For more than two years now, Tony Bol and his wife Eden Penn have made wooden boxes for people who want to install them in their front yards to share something: books, food, seeds. Even poetry.
The idea might sound familiar. It was Tony's late brother, Todd, who hammered together a tiny library and planted it in his Hudson, Wis., front yard more than a decade ago, creating the Little Free Library movement.
What has happened since then has been one unexpected turn after another, none of it foreseeable, said Susan Bol, Todd's wife.
"He didn't expect this to be a big deal at all," she said.
It's been three years since Todd's death from pancreatic cancer. An idealist and romantic who saw the little wooden boxes as a solution to society's ills, Bol made his first box using wood from an old garage door. He installed it in his front yard and didn't think it would become much more than what he intended: a tribute to his mother. Then a neighbor held a garage sale in 2010, drawing people to the Bols' dead-end street.
"People were really looking at that library," laughed Susan. Spurred on by word-of-mouth advertising, Bol initially wanted to build 2,150, to beat the number of Carnegie libraries in the United States. The movement long ago surpassed that mark.
Last year, the Little Free Library nonprofit organization, based in Hudson, Wis., announced that it had donated its 100,000th library, a box that went to the Association for the Advancement of Mexican Americans in Houston.
Todd created the nonprofit, and Tony ran it briefly after his brother's death. He had worked there for about five years, but in late 2018 Tony struck out on his own to create a box-making company called Share With Others, based in the Bols' hometown of Stillwater.

Work instructions
Can you write out the Little Free Library article word for word, from "For more than" to "Free Library movement."?

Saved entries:
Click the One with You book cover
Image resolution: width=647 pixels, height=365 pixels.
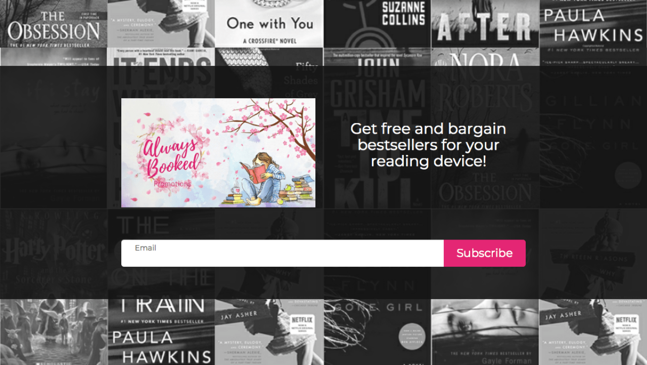269,24
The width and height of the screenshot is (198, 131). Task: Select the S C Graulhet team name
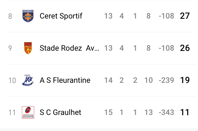(x=60, y=112)
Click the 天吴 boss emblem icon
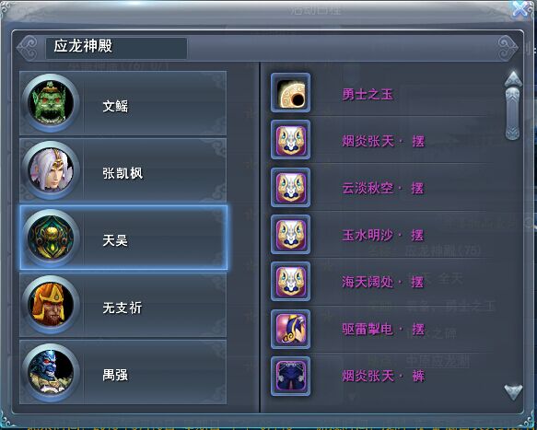 pos(51,238)
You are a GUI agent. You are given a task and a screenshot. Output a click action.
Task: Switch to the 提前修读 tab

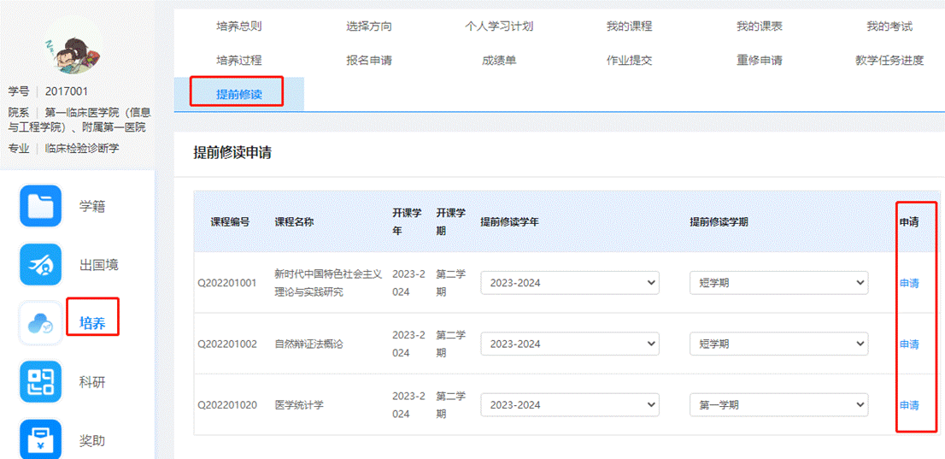[x=238, y=93]
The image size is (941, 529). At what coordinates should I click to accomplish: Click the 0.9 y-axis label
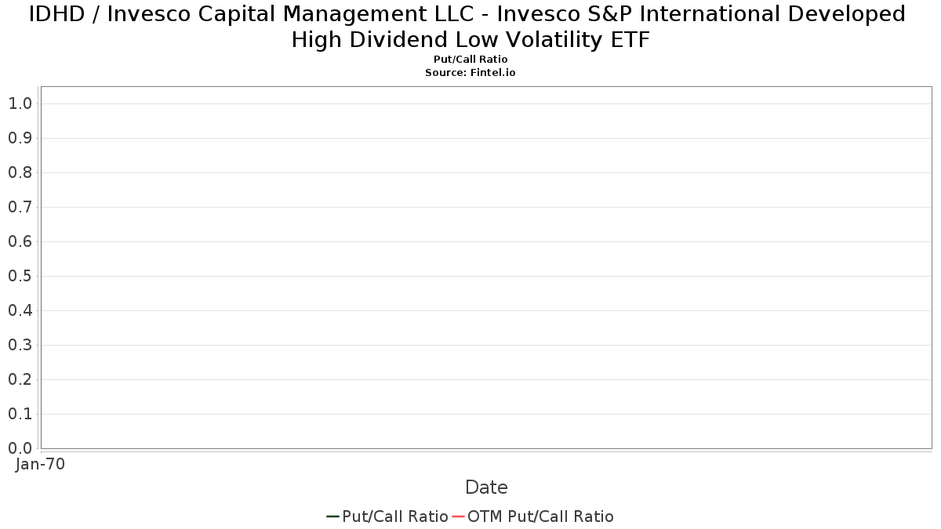20,138
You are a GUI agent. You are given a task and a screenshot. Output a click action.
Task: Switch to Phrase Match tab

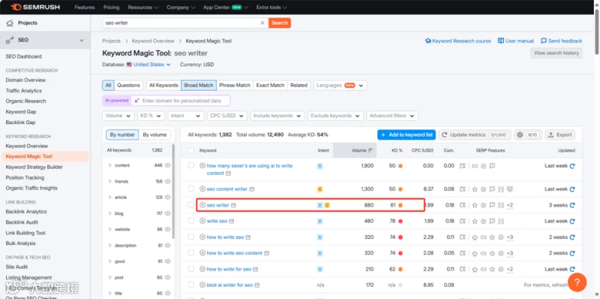pos(235,85)
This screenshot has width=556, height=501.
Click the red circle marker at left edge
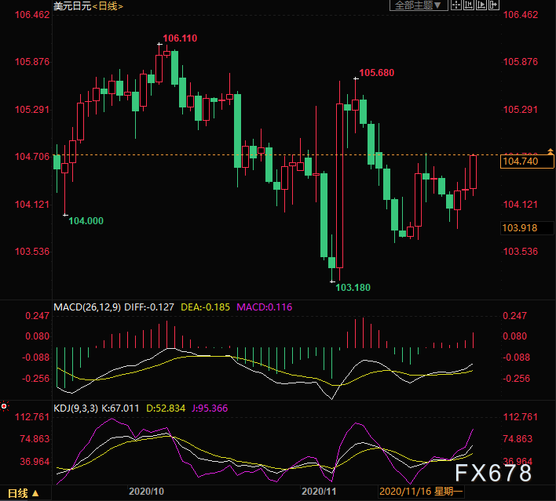coord(4,406)
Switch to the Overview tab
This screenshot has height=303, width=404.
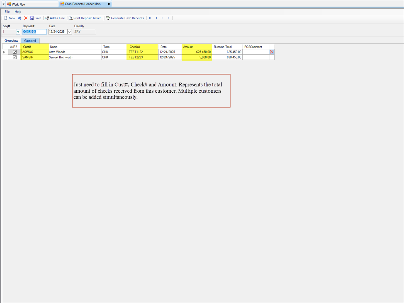point(11,40)
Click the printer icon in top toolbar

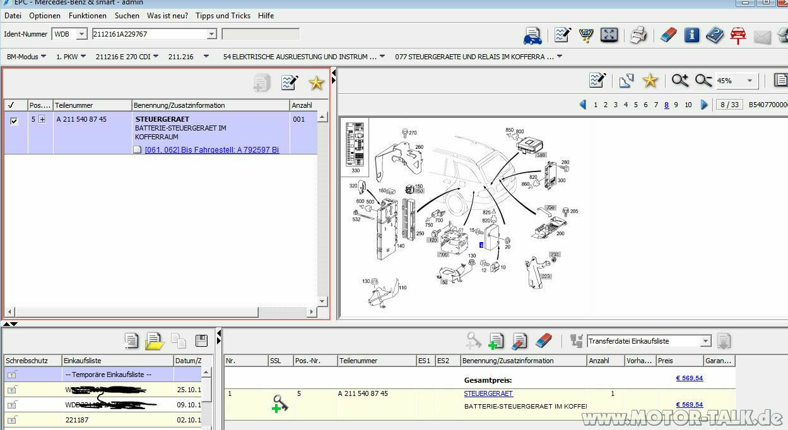638,35
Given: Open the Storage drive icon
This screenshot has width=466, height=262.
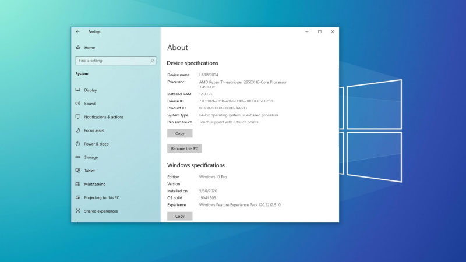Looking at the screenshot, I should (x=78, y=157).
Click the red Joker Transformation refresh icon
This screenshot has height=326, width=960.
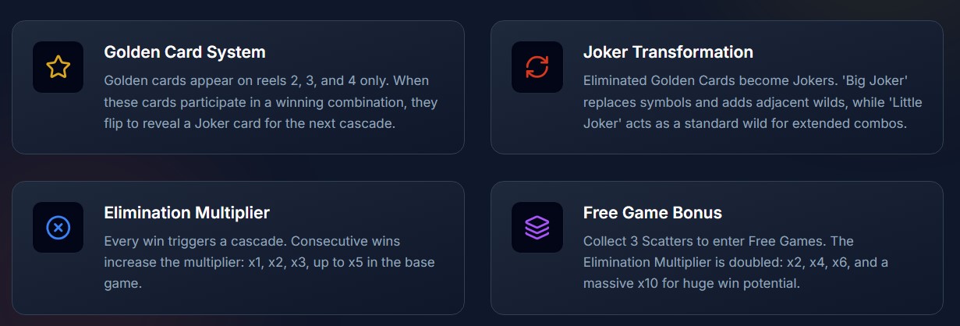(x=537, y=67)
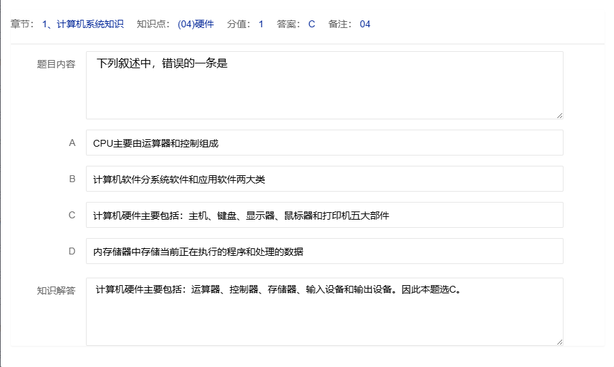614x367 pixels.
Task: Click the D label beside fourth option
Action: point(72,252)
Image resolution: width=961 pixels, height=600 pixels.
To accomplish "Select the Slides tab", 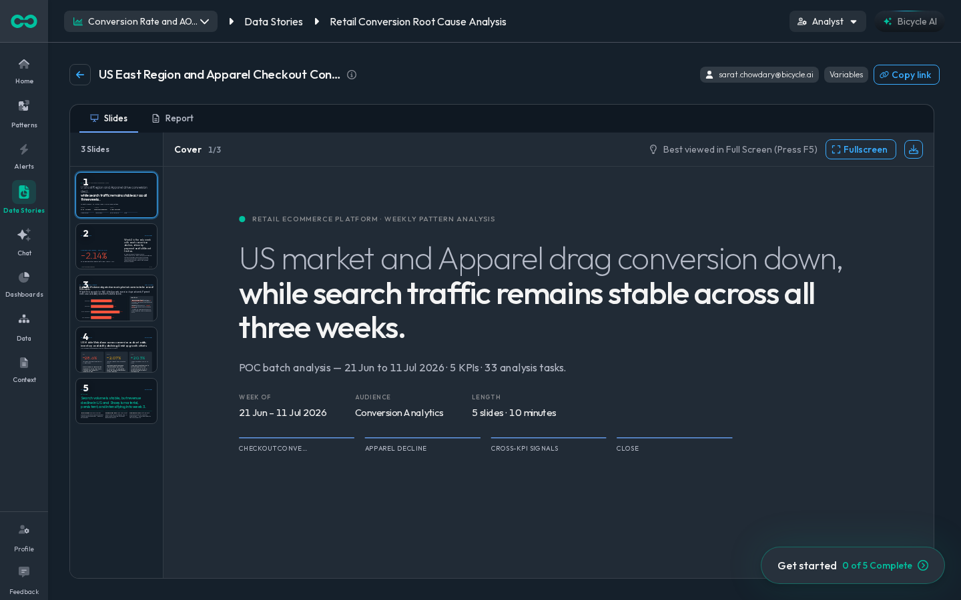I will 109,118.
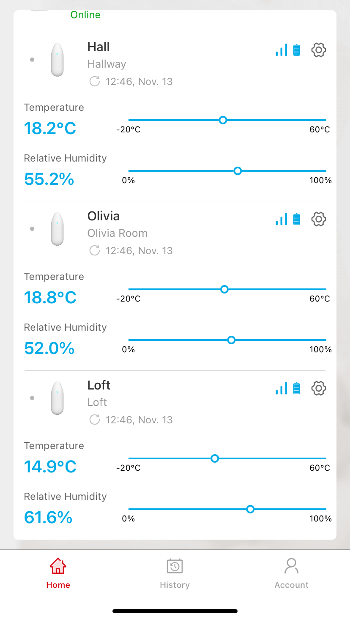Tap the Loft sensor device image
The width and height of the screenshot is (350, 620).
(x=57, y=398)
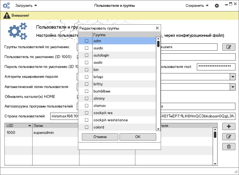Toggle the cockpit-ws group checkbox
The width and height of the screenshot is (239, 175).
click(x=87, y=113)
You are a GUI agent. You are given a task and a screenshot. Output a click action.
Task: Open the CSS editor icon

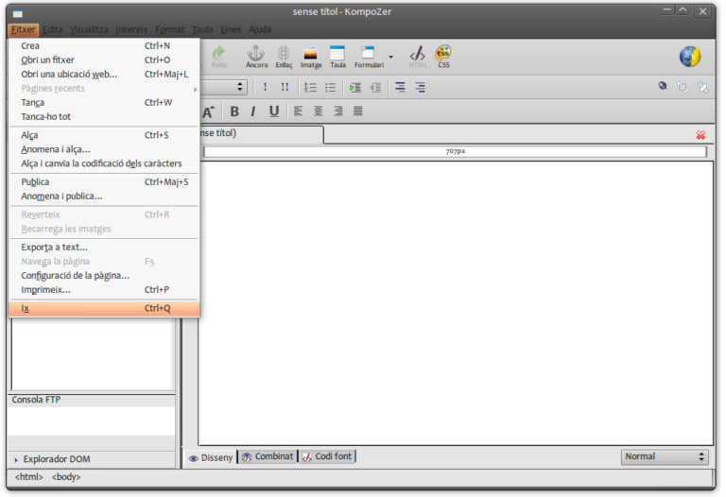coord(443,56)
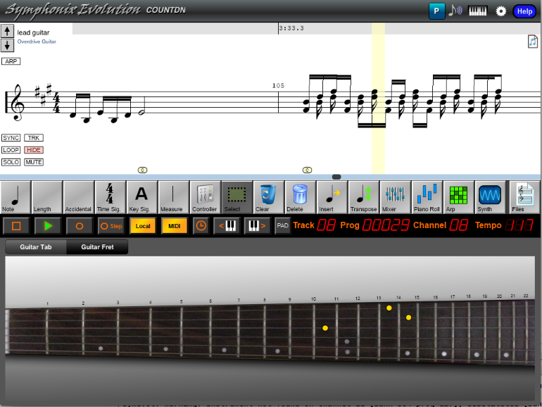
Task: Open the Key Sig. chooser
Action: pyautogui.click(x=141, y=197)
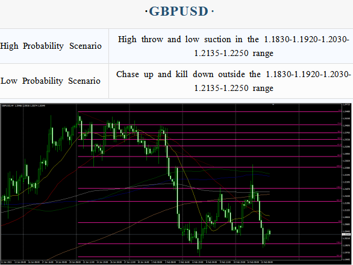The height and width of the screenshot is (265, 353).
Task: Click the chart's bottom time axis
Action: tap(171, 263)

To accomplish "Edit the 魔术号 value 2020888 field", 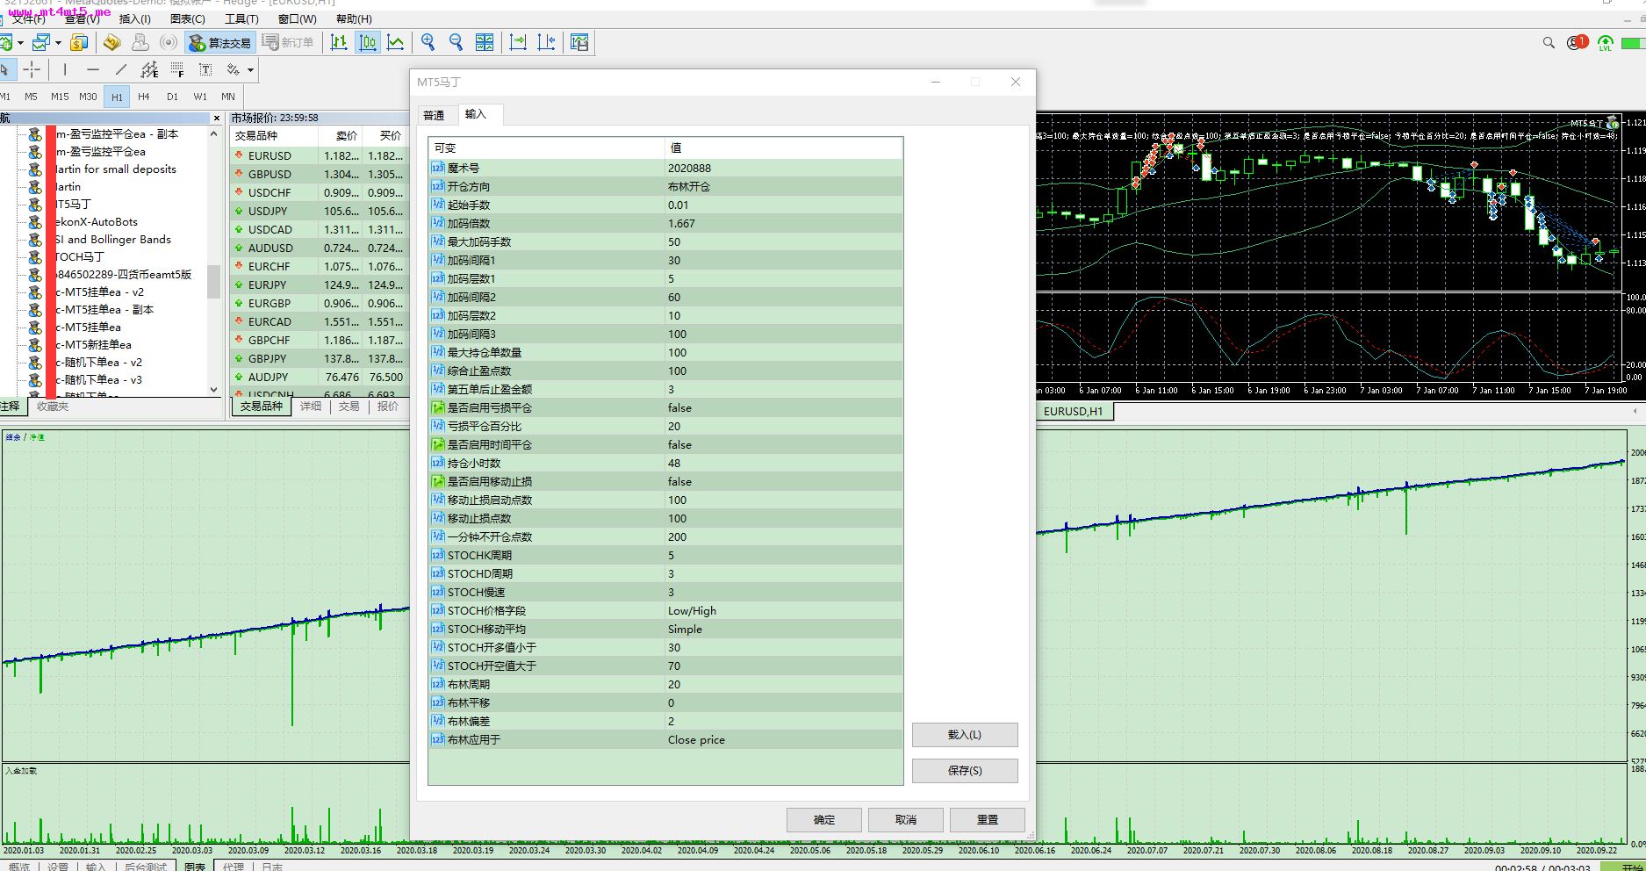I will pyautogui.click(x=784, y=168).
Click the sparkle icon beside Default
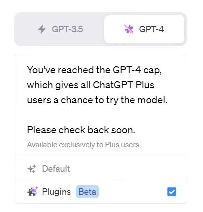 pos(32,169)
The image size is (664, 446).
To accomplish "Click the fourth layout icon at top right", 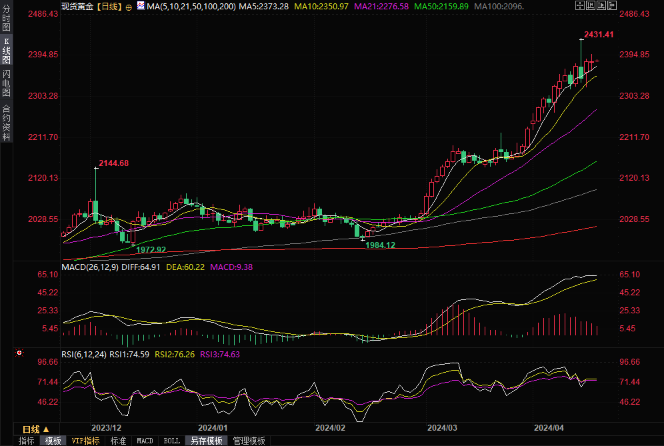I will (x=612, y=5).
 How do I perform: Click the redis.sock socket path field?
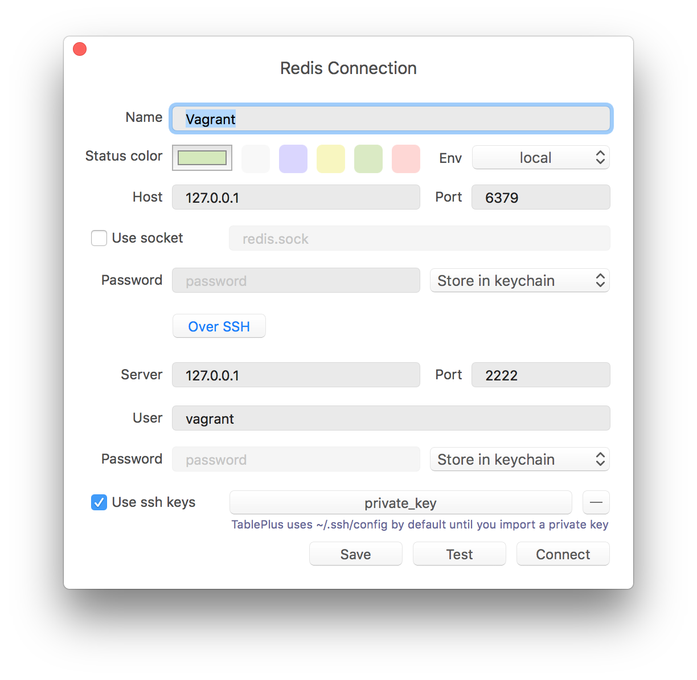(x=419, y=238)
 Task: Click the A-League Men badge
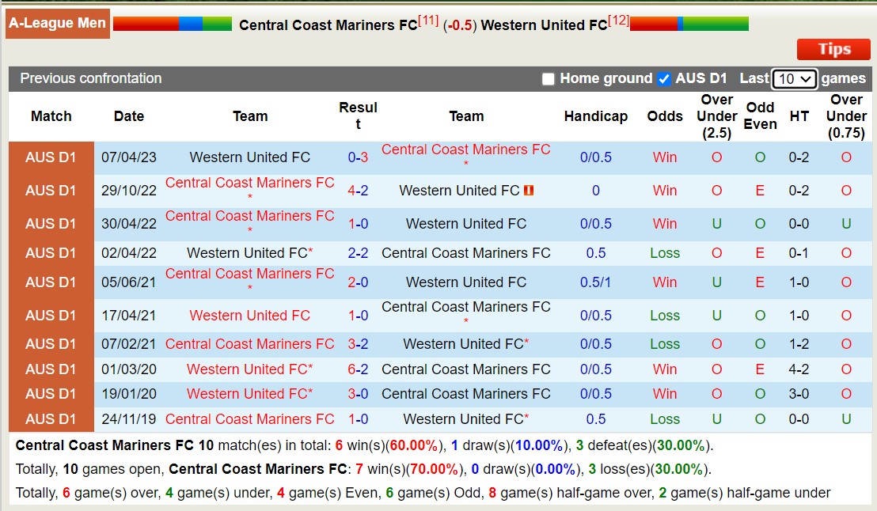point(57,23)
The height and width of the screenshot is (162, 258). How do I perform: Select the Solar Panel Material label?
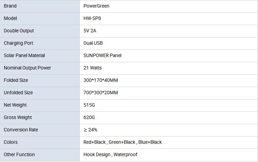coord(24,55)
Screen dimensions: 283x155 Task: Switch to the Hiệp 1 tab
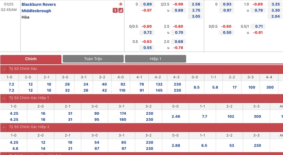(155, 59)
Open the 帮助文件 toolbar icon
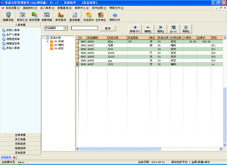 115,17
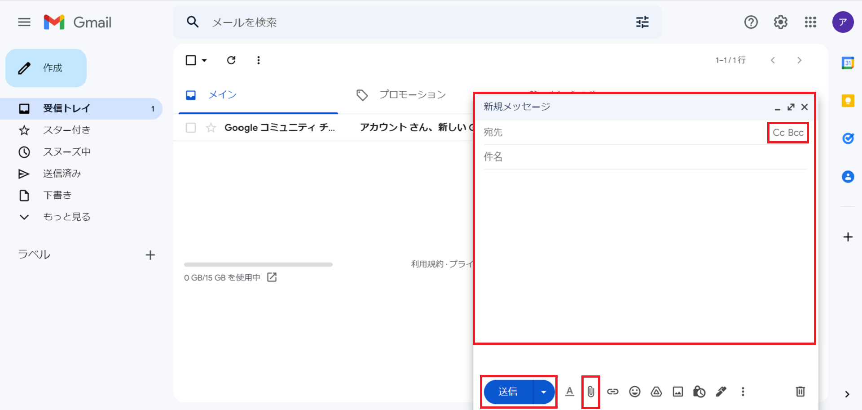Open the select-all dropdown arrow
862x410 pixels.
(204, 60)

Solution to the exercise
For more than two years now, Tony Bol and his wife Eden Penn have made wooden boxes for people who want to install them in their front yards to share something: books, food, seeds. Even poetry.
The idea might sound familiar. It was Tony's late brother, Todd, who hammered together a tiny library and planted it in his Hudson, Wis., front yard more than a decade ago, creating the Little Free Library movement.